> _Source records_:
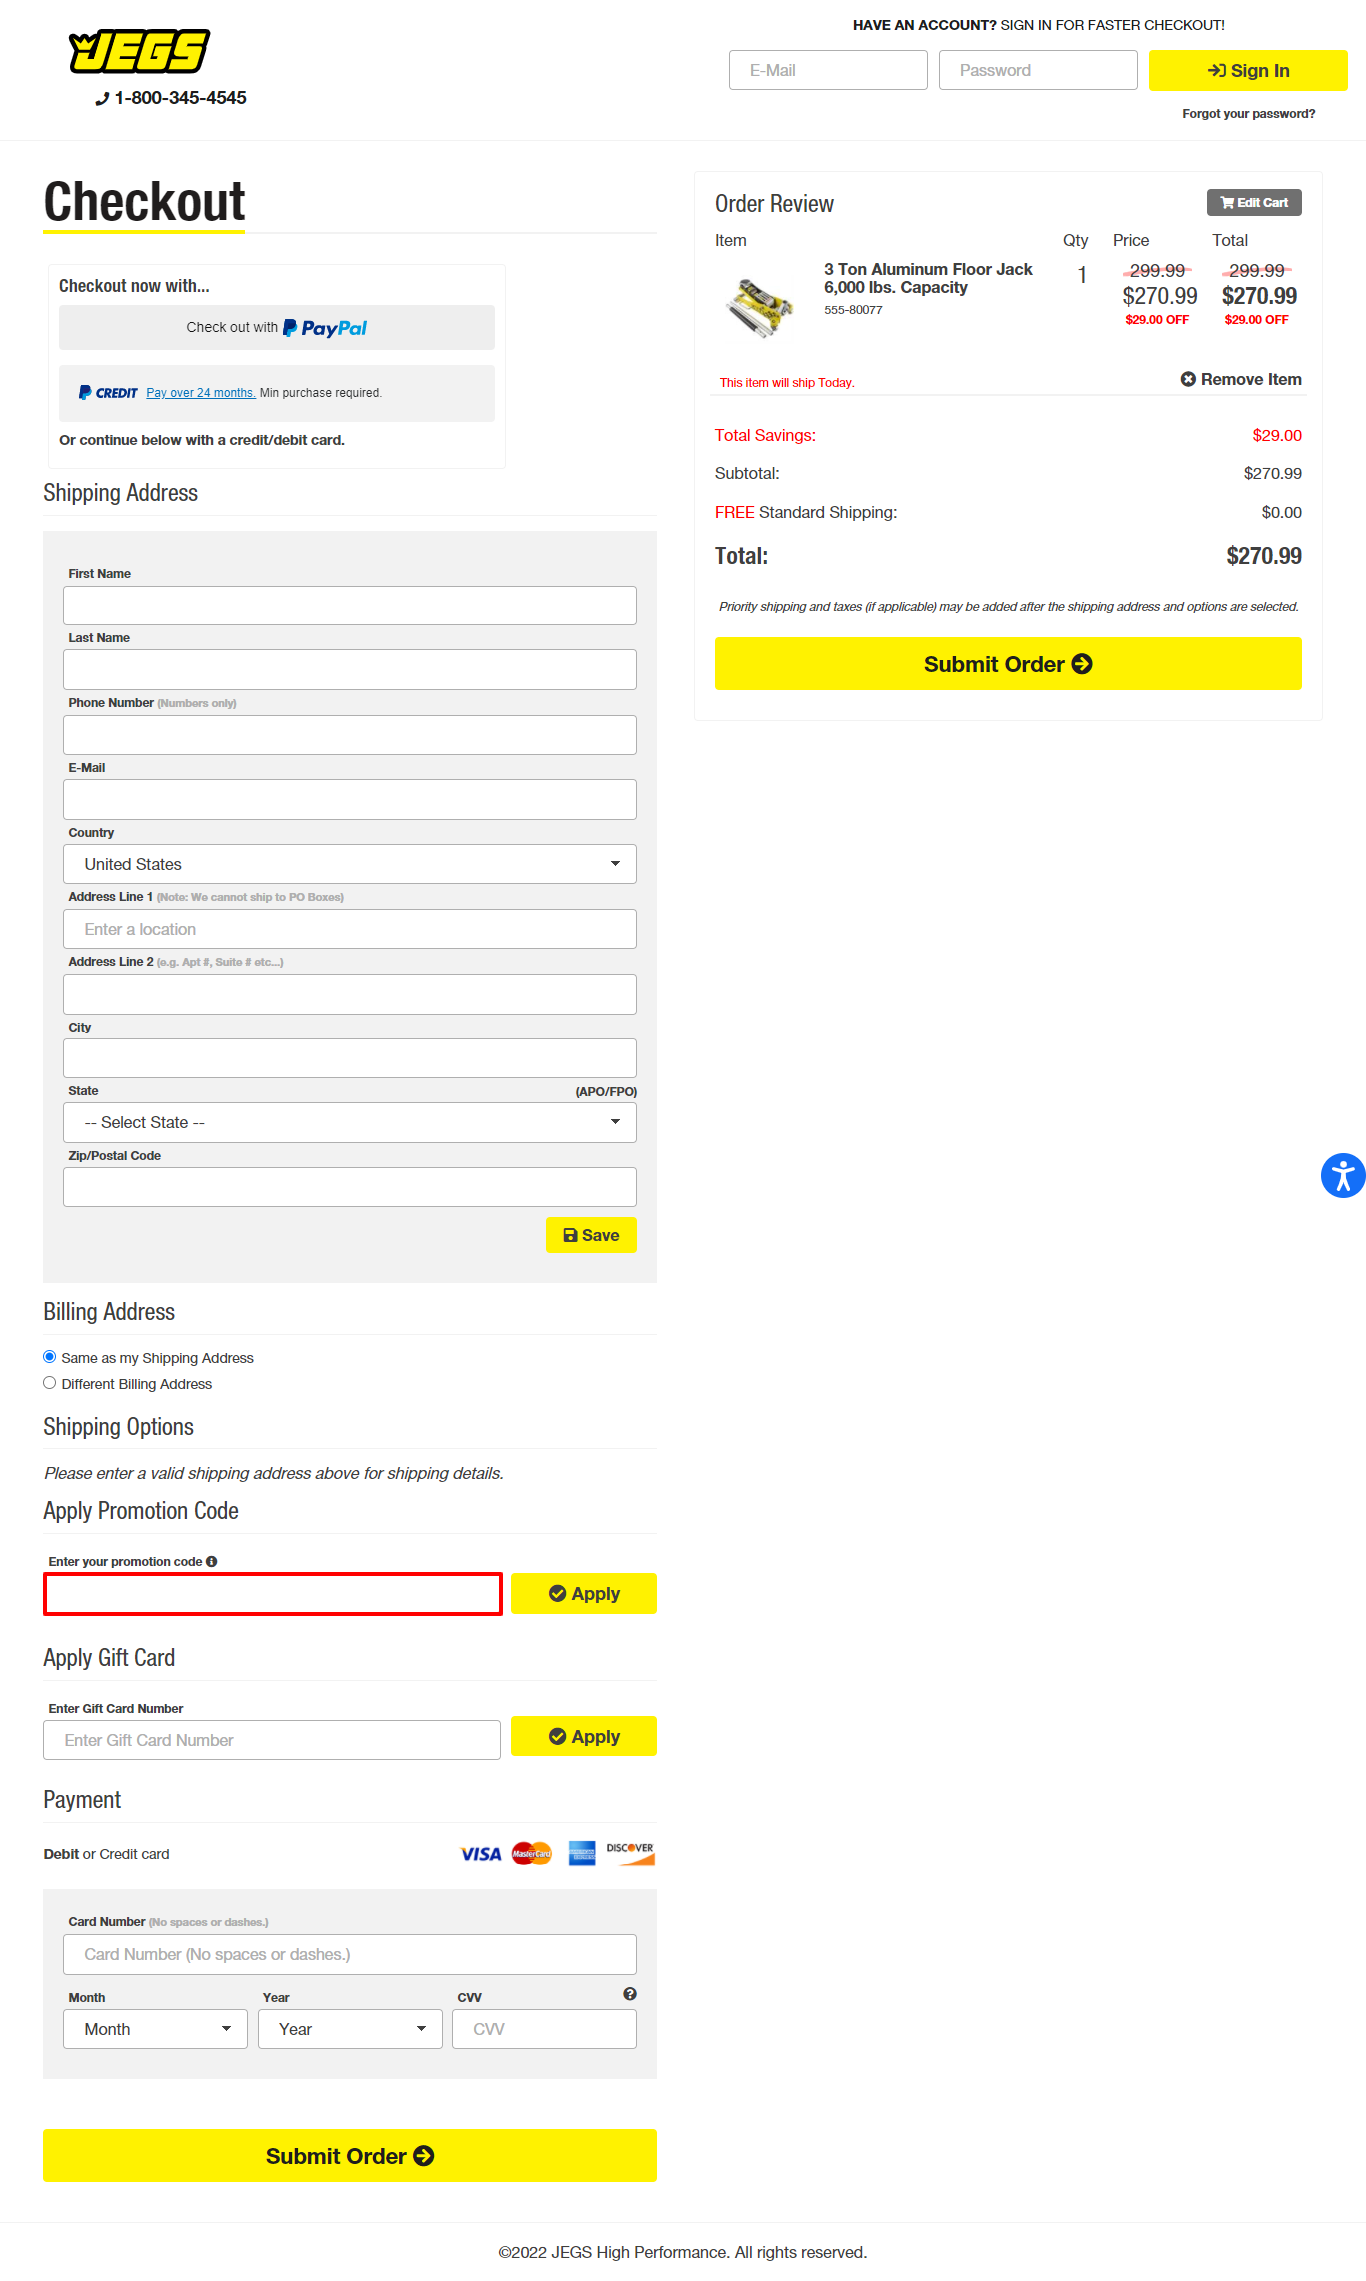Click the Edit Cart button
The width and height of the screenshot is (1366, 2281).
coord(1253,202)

---

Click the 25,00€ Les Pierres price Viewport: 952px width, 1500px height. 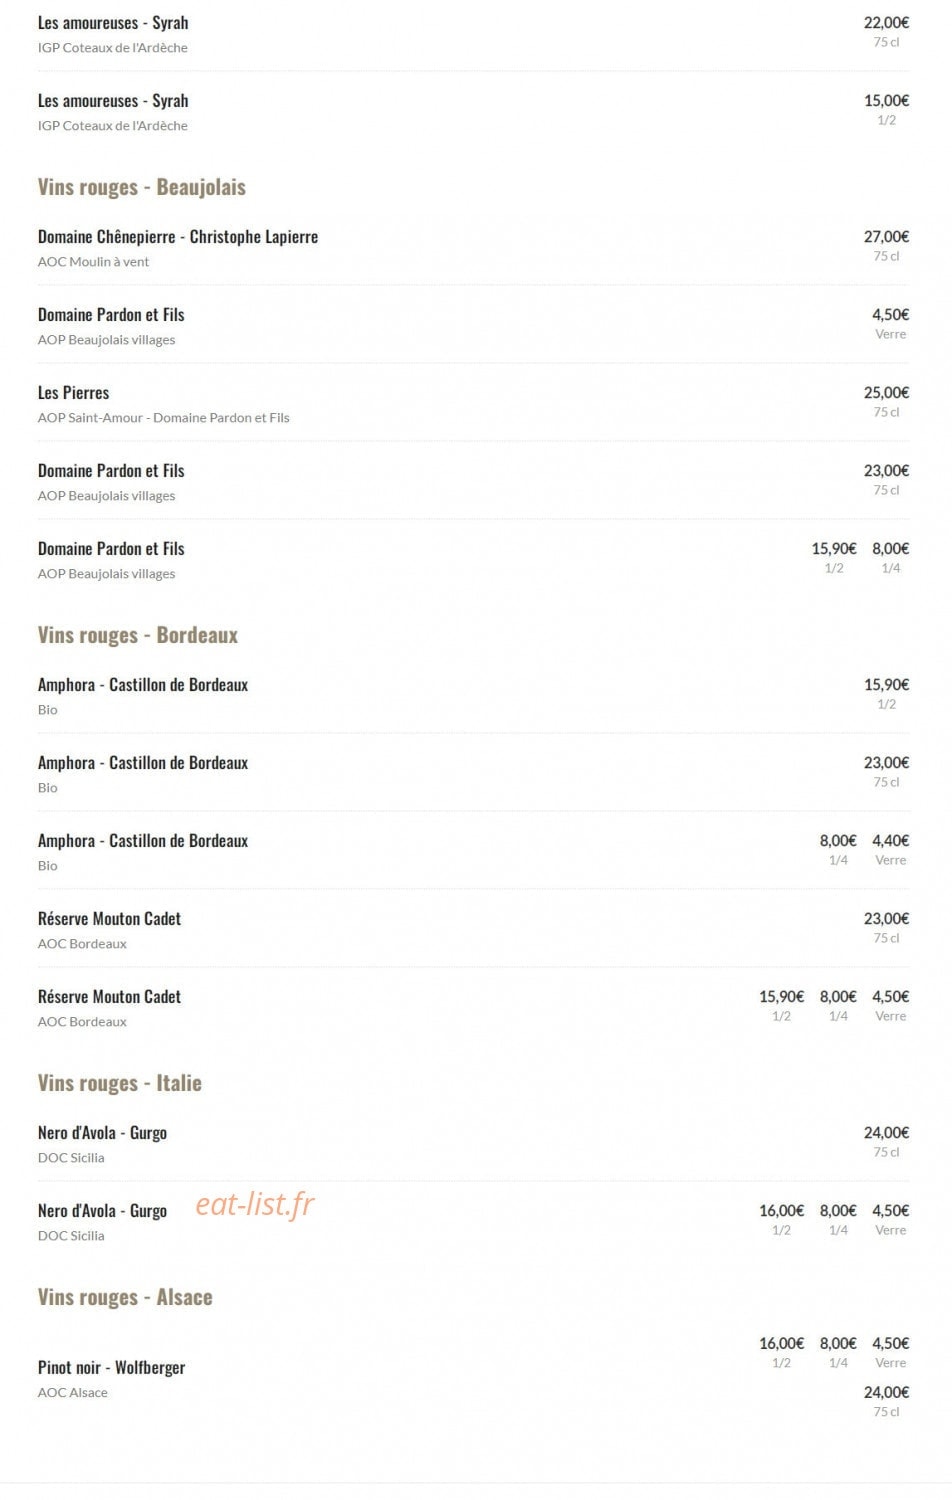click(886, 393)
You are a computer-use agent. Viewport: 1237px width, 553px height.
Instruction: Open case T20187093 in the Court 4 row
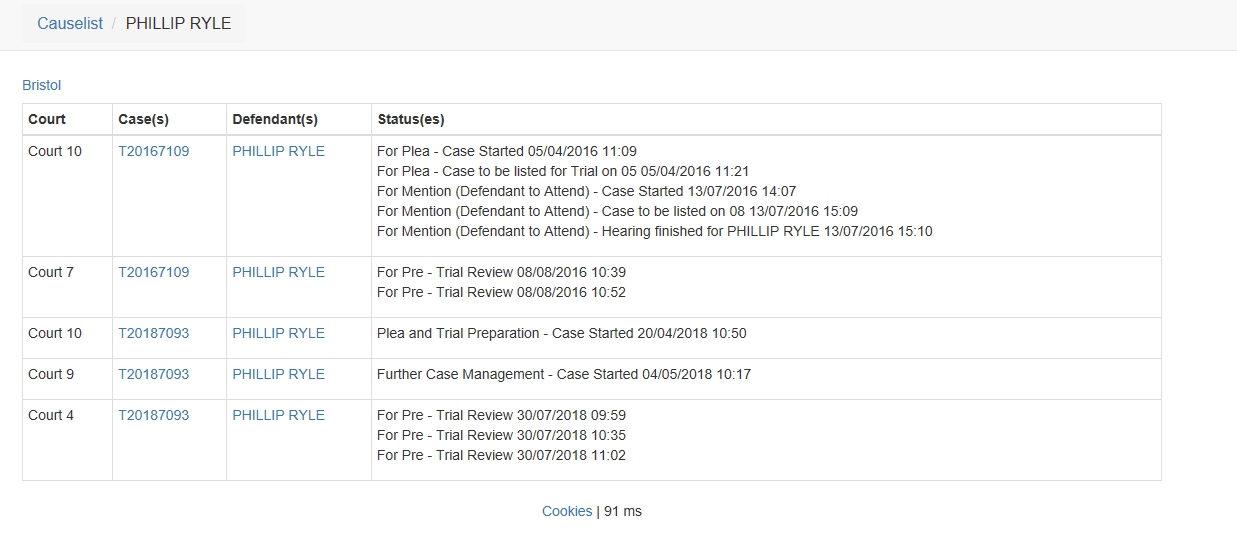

> _What the task asks_: Copy the lines from the one containing "Click the Edit Cart button" through the one containing "coord(1253,202)", inclusive, leaving out the pictures.

> _Answer for the task_:
Click the Edit Cart button
The width and height of the screenshot is (1366, 2281).
coord(1253,202)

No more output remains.